HSCs divide rarely (a feature called quiescence) but become activated and divide frequently upon stress, such as infection or injury, in order to facilitate immune responses or to promote hematopoietic regeneration. We discovered that a female sex hormone estrogen stimulates HSC division, and that estrogen promotes HSC division and red blood cell production during pregnancy (Nakada et al., Nature. 2014). More recently, we discovered that estrogen activates the unfolded protein response (UPR) in HSCs, endowing them with increased capacity to cope with stress and to promote regeneration (Chapple et al., eLife. 2018). We are using a combination of approaches, including transplantation, epigenome profiling, and CRISPR-mediated gene editing, to understand how estrogen stimulates HSCs.

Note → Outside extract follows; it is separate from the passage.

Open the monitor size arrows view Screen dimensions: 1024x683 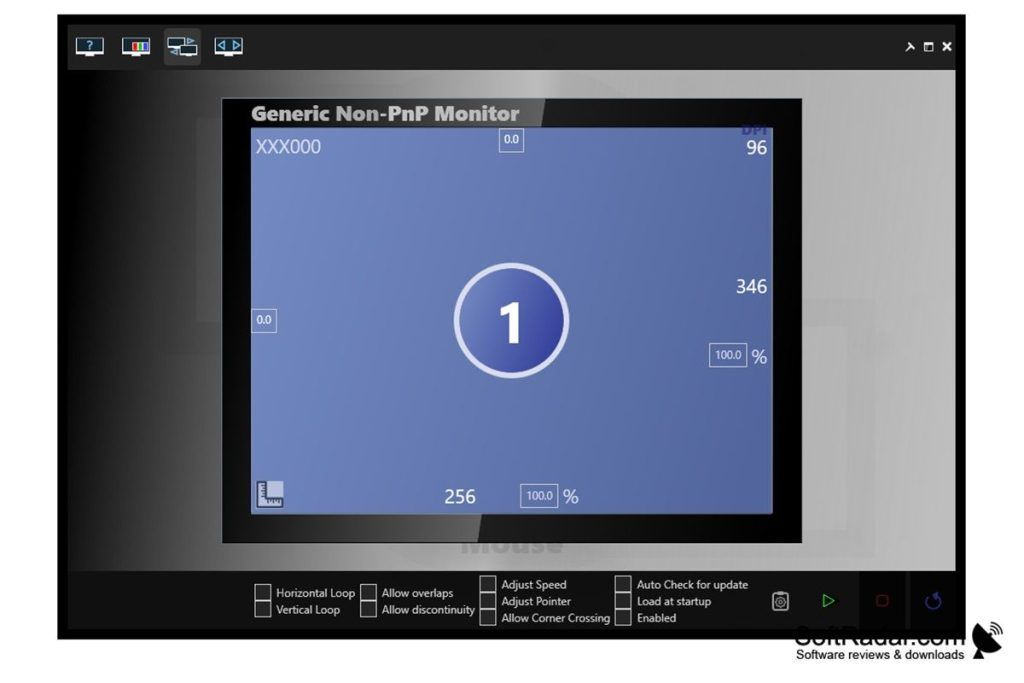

Cancer cells often exhibit aberrant metabolic regulation, such as high dependence on glucose or glutamine metabolism. We are interested in identifying metabolic regulations that are important in leukemia cells but are less important in HSCs and normal hematopoietic cells. We identified a metabolic master regulator for cancer cells that is dispensable for normal HSCs, called AMPK (Saito et al., Cell Stem Cell. 2015). AMPK was particularly important for the immature leukemia cells called leukemia stem cells, and inhibiting this pathway rendered leukemia stem cells unfit to reside in the hypoxic bone marrow environment leading to their demise. Our ongoing work has revealed that AMPK has pervasive effects on leukemia stem cells beyond metabolism, such as gene regulation.

Recent advances in genome editing tools, in particular the CRISPR/Cas9 system, has transformed the way in which genetic studies are performed in multiple model systems. However, until recently, performing genome editing in primary HSCs remained challenging. We recently developed a method to directly modify the genomes of both mouse and human HSCs using the CRISPR/Cas9 system (Gundry et al., Cell Reports. 2016). With this method, we were able to delete genes in more than 75 percent of HSCs to evaluate gene function in primary HSCs. Moreover, we further optimized the method to perform multiplexed genome editing of mouse HSCs and demonstrated that this method can be used to generate novel mouse models of acute myeloid leukemias by combinatorially deleting up to five genes recurrently mutated in human leukemias (Shi et al. In press). We are using this method to create new leukemia models to better understand how mutations cooperate to transform hematopoietic progenitor cells.